■ Your instructions ■
From the first line to the last, transcribe the data exactly and skip the pictures.
┌──
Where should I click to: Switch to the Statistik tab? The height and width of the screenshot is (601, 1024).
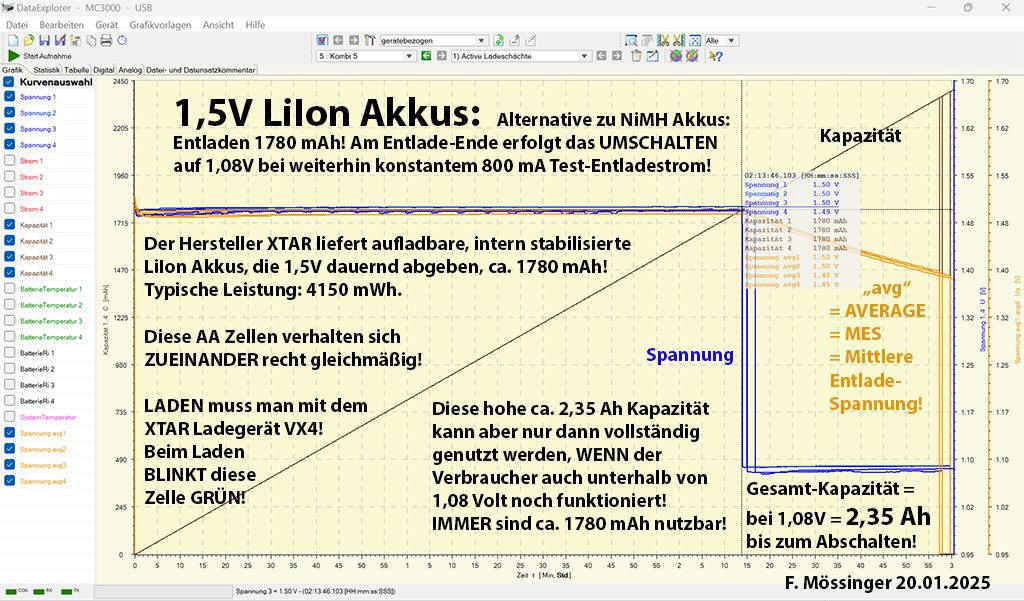click(x=46, y=70)
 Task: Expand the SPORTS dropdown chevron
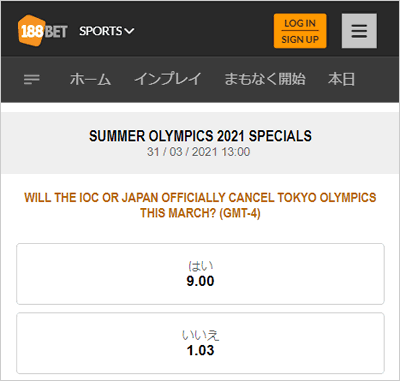[129, 31]
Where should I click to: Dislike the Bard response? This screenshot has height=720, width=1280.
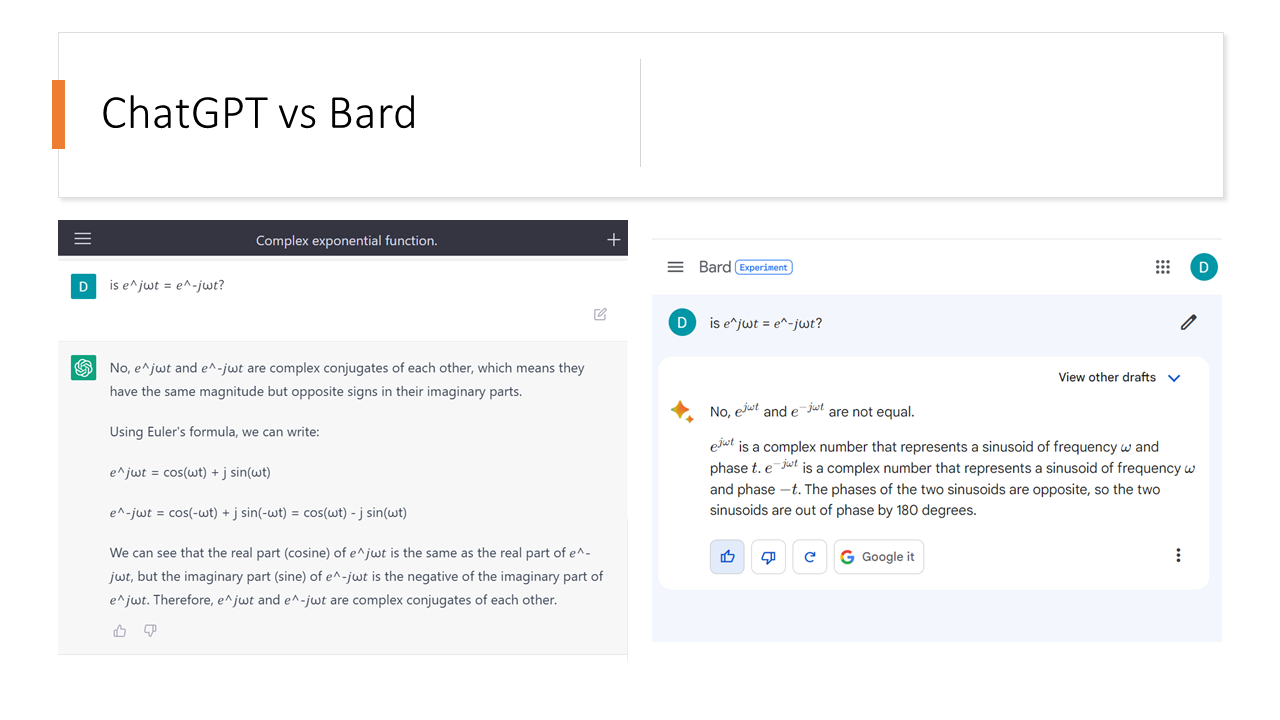tap(768, 557)
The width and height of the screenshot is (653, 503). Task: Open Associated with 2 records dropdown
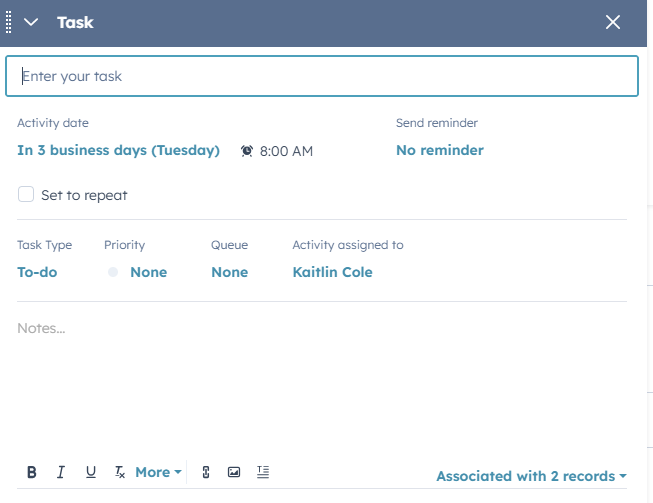(x=531, y=477)
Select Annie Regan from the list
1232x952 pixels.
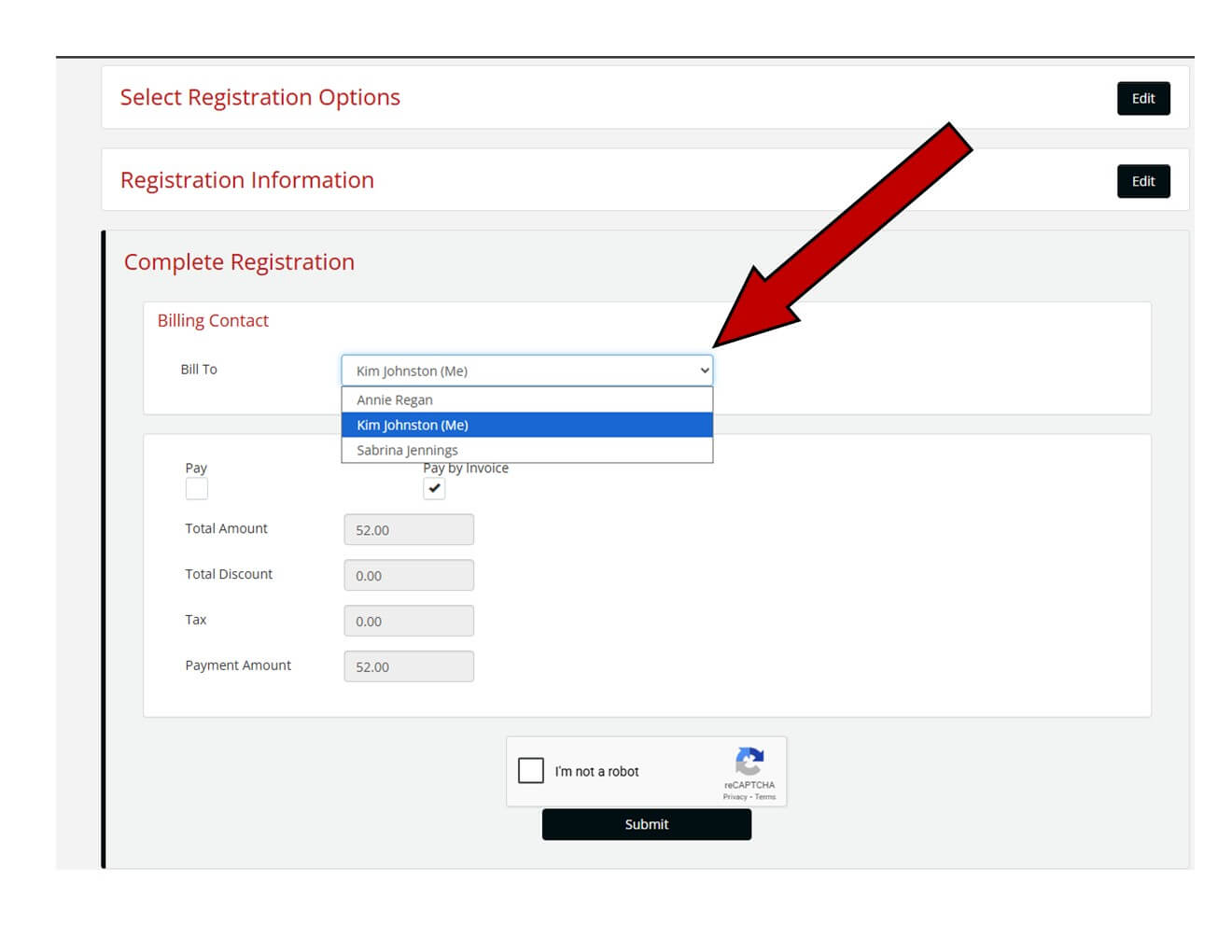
└──
■ Task output ■
Where should I click to: Switch to the Statistik tab? The height and width of the screenshot is (601, 1024).
click(x=46, y=70)
 Task: Expand the SPORTS dropdown chevron
[129, 31]
Where should I click to: Dislike the Bard response? This screenshot has height=720, width=1280.
tap(768, 557)
The width and height of the screenshot is (653, 503). Task: Open Associated with 2 records dropdown
(x=531, y=477)
Select Annie Regan from the list
1232x952 pixels.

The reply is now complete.